◆ **The task**
Lines before the one containing "[Next] (376, 29)" are not wanted; restate the rest below word for word, through the last line, but drop any pictures.

[Opening Data records section]

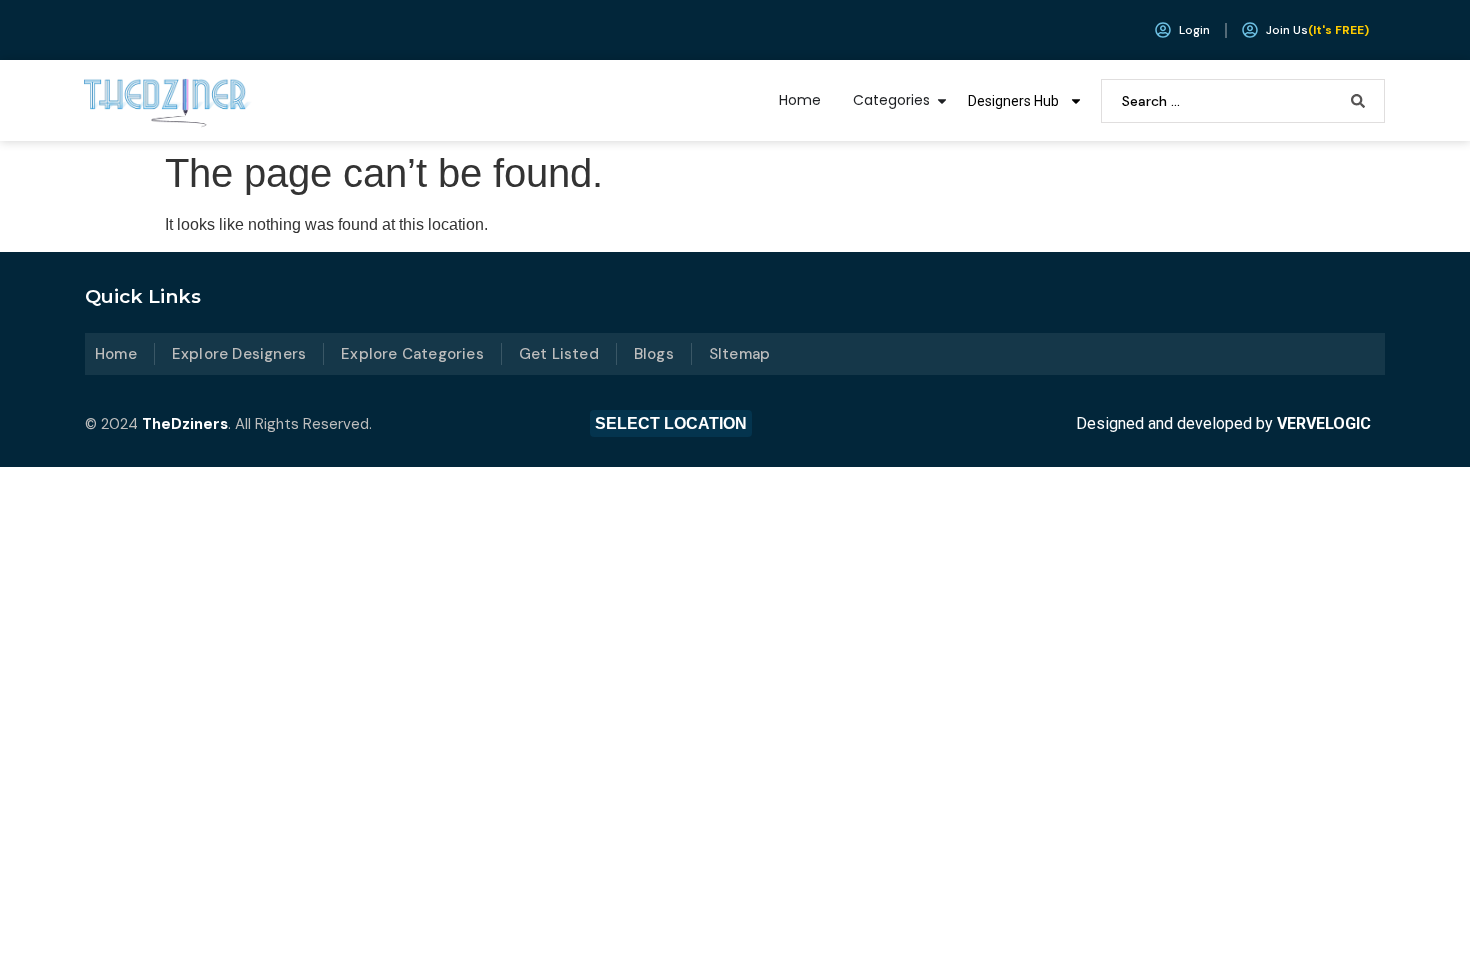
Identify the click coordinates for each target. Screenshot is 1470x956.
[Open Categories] (942, 100)
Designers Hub (1013, 101)
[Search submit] (1358, 101)
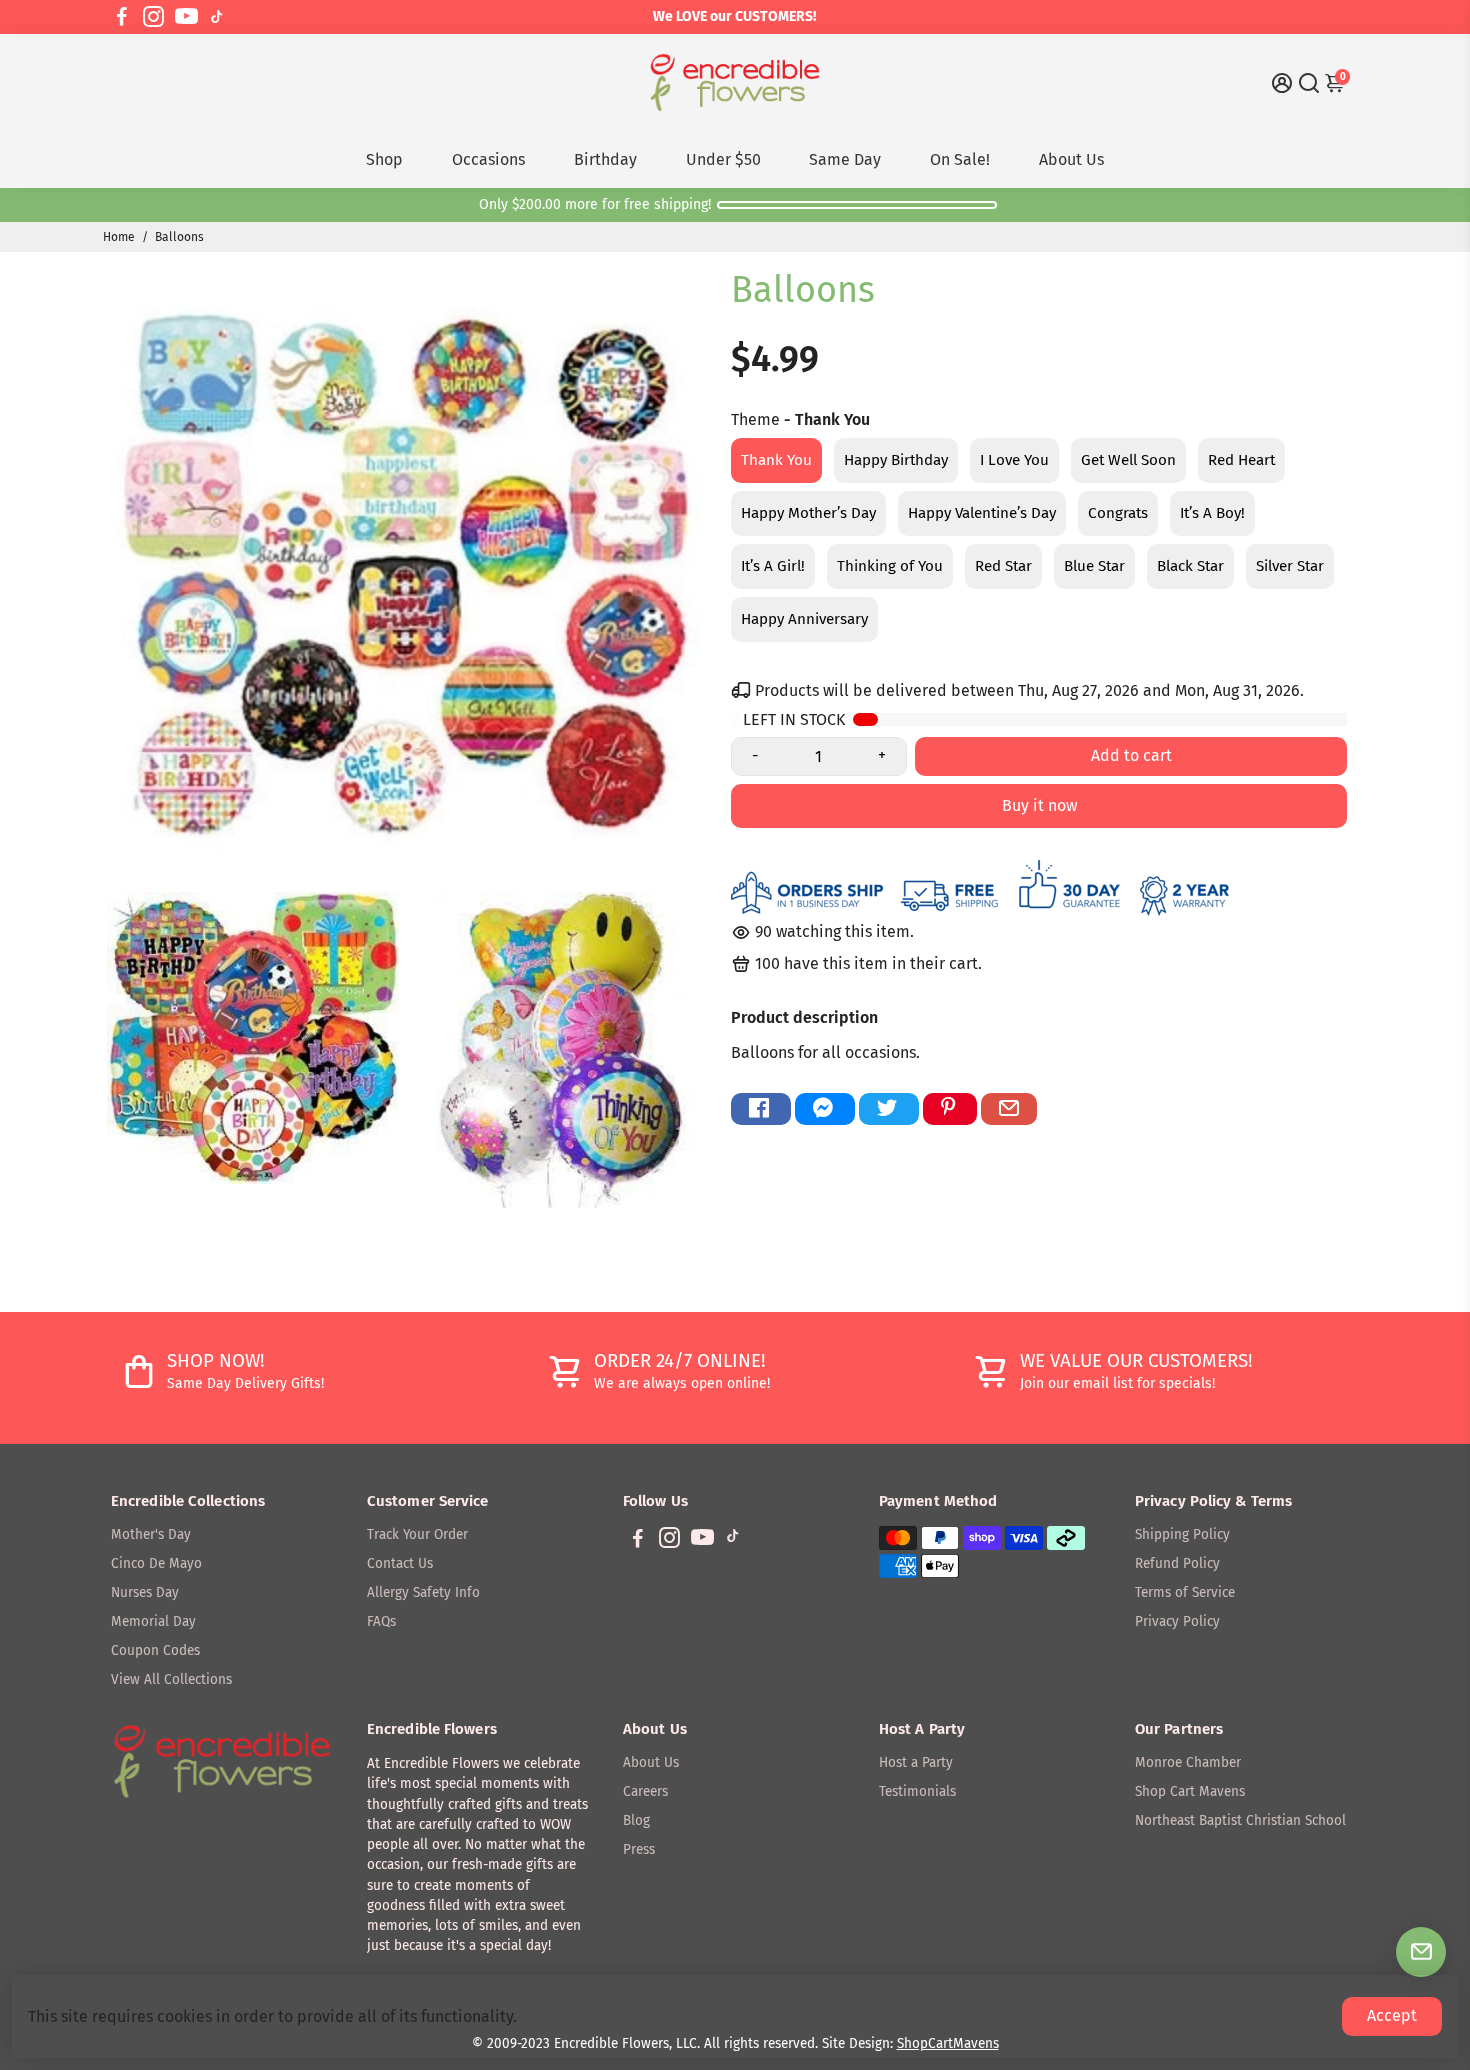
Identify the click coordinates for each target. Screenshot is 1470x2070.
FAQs (381, 1621)
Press (639, 1849)
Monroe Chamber (1188, 1762)
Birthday (605, 159)
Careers (645, 1791)
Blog (636, 1820)
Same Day (845, 159)
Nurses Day (145, 1592)
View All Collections (171, 1679)
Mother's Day (151, 1534)
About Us (1071, 159)
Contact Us (400, 1563)
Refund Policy (1177, 1563)
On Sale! (960, 159)
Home (119, 237)
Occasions (488, 159)
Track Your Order (417, 1534)
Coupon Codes (155, 1650)
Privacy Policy (1177, 1621)
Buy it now (1039, 805)
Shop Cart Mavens (1190, 1791)
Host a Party (916, 1762)
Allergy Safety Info (423, 1592)
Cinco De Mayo (156, 1563)
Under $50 (723, 159)
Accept (1392, 2015)
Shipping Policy (1182, 1534)
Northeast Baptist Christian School (1240, 1820)
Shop (384, 159)
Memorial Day (153, 1621)
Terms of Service (1185, 1592)
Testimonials (917, 1791)
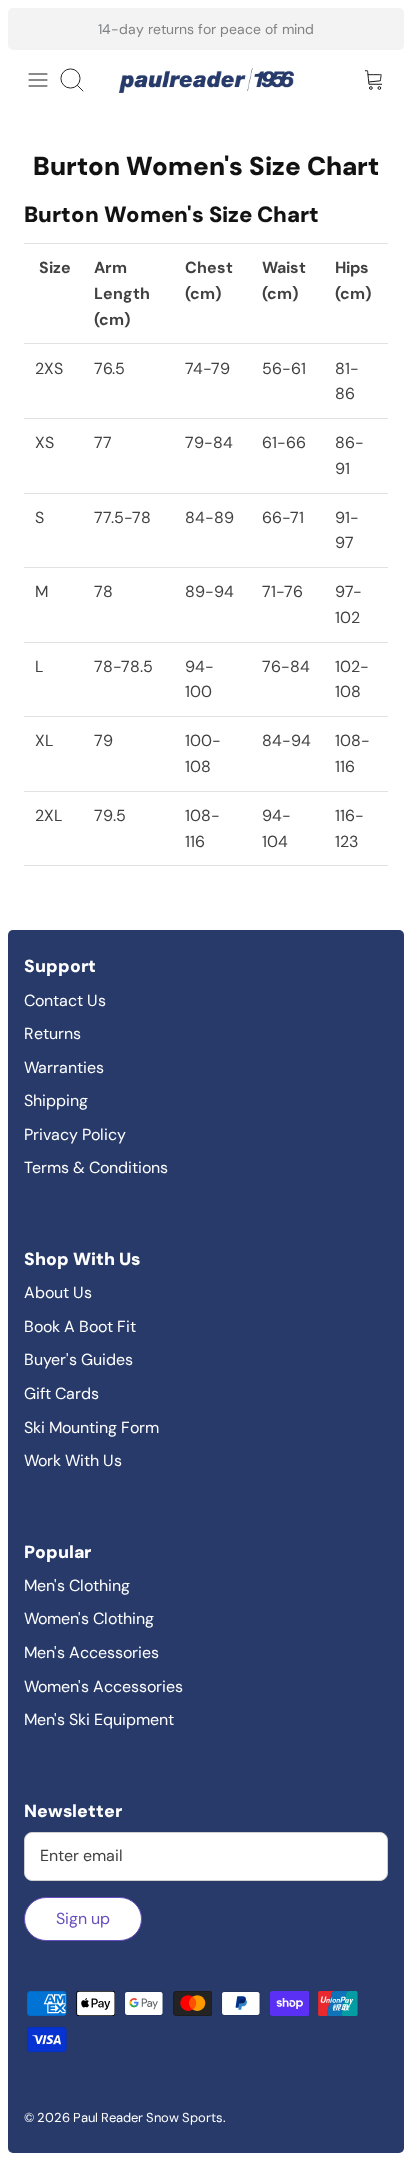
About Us (58, 1292)
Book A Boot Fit (80, 1326)
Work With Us (73, 1460)
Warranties (64, 1067)
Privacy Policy (75, 1134)
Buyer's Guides (78, 1359)
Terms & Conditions (96, 1167)
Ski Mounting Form (91, 1427)
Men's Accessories (91, 1652)
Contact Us (65, 1000)
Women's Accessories (103, 1686)
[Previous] (36, 29)
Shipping (56, 1100)
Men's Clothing (77, 1585)
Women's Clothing (89, 1618)
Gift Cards (61, 1393)
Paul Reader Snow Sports (148, 2117)
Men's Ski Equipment (99, 1719)
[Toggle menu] (38, 80)
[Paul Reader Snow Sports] (206, 80)
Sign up (83, 1918)
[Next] (376, 29)
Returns (52, 1033)
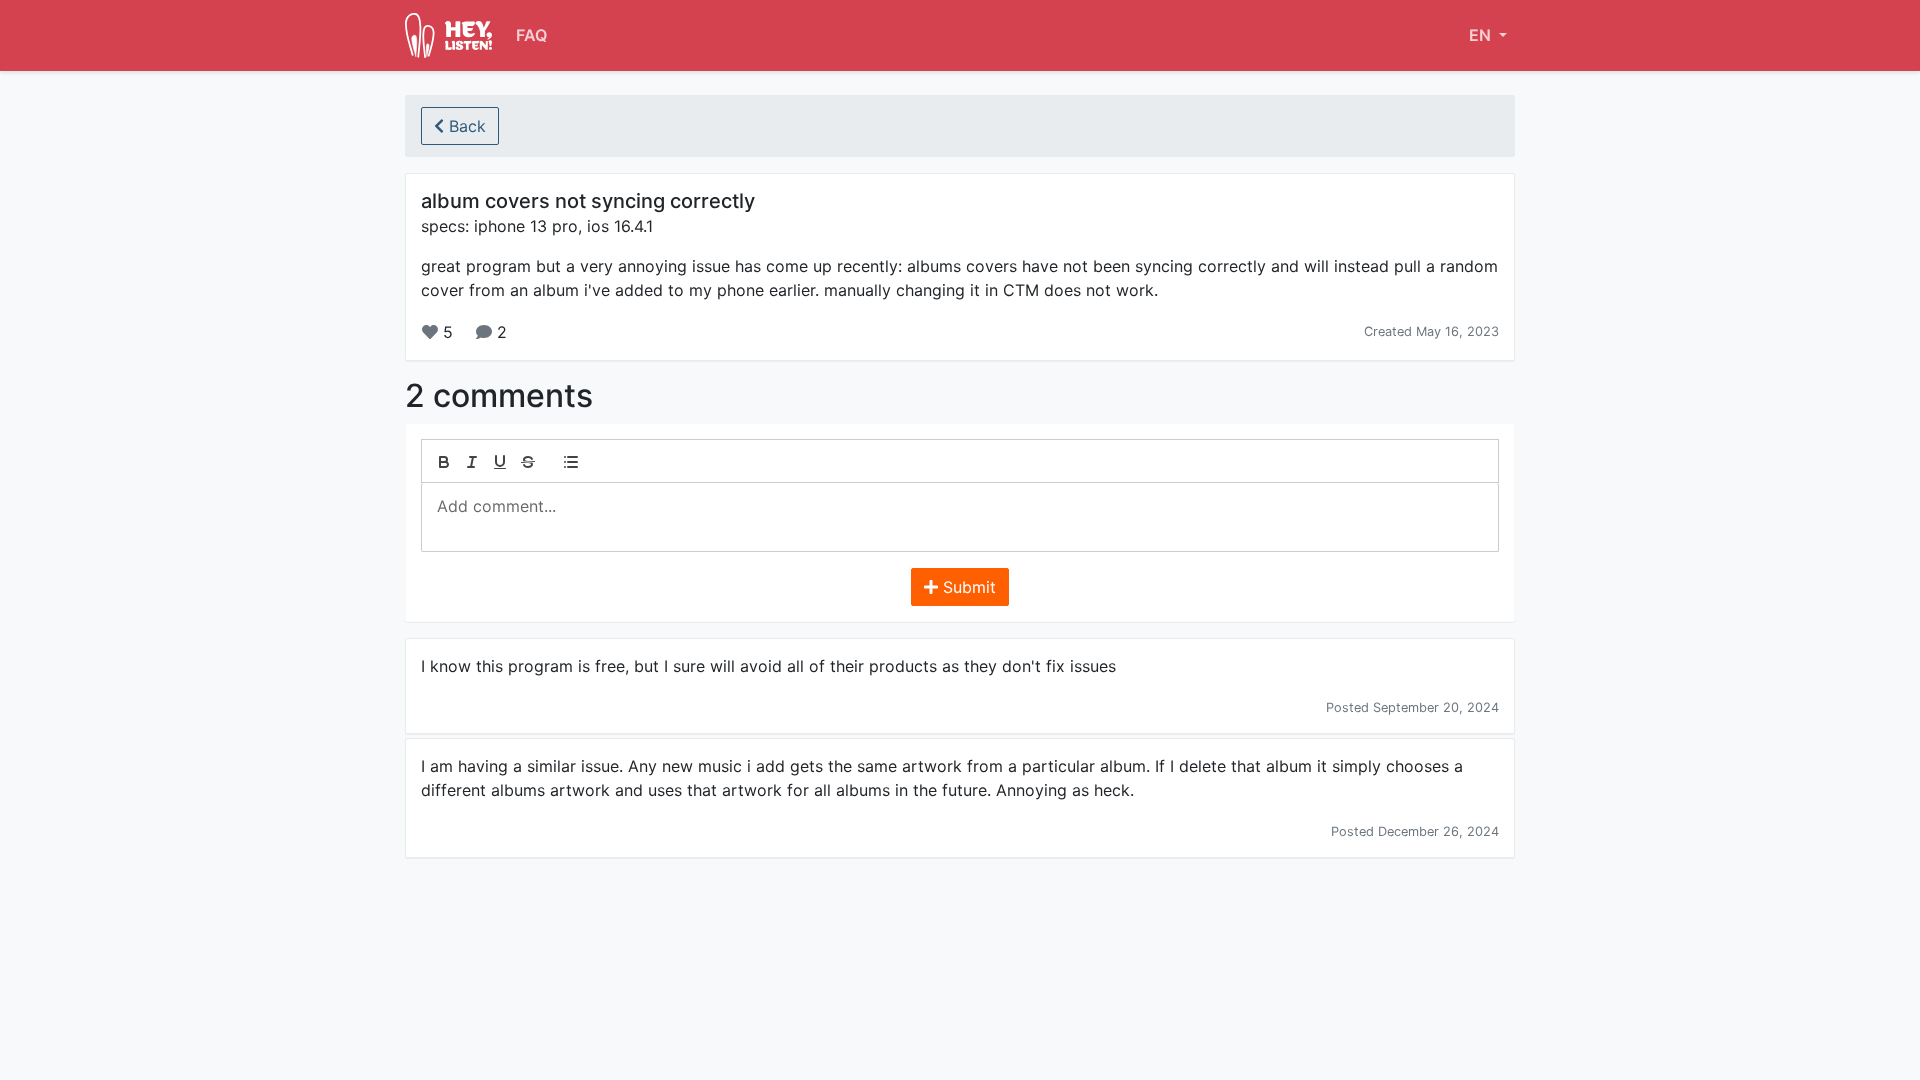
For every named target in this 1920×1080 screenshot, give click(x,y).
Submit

[Closing Data records section]

◆ **Task result**
[Next] (376, 29)
Returns (52, 1033)
For every named target in this 1920×1080 screenshot, give click(x,y).
Submit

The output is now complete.